#### TASK DETAILS
Check the material that follows and say how many lines include the string "height", giving the number alone.

#### SUPPLIED DATA
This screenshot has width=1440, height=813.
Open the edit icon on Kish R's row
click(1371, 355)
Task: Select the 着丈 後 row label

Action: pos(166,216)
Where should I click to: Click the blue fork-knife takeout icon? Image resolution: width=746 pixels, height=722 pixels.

#### SOLUTION FOR THIS EXERCISE
2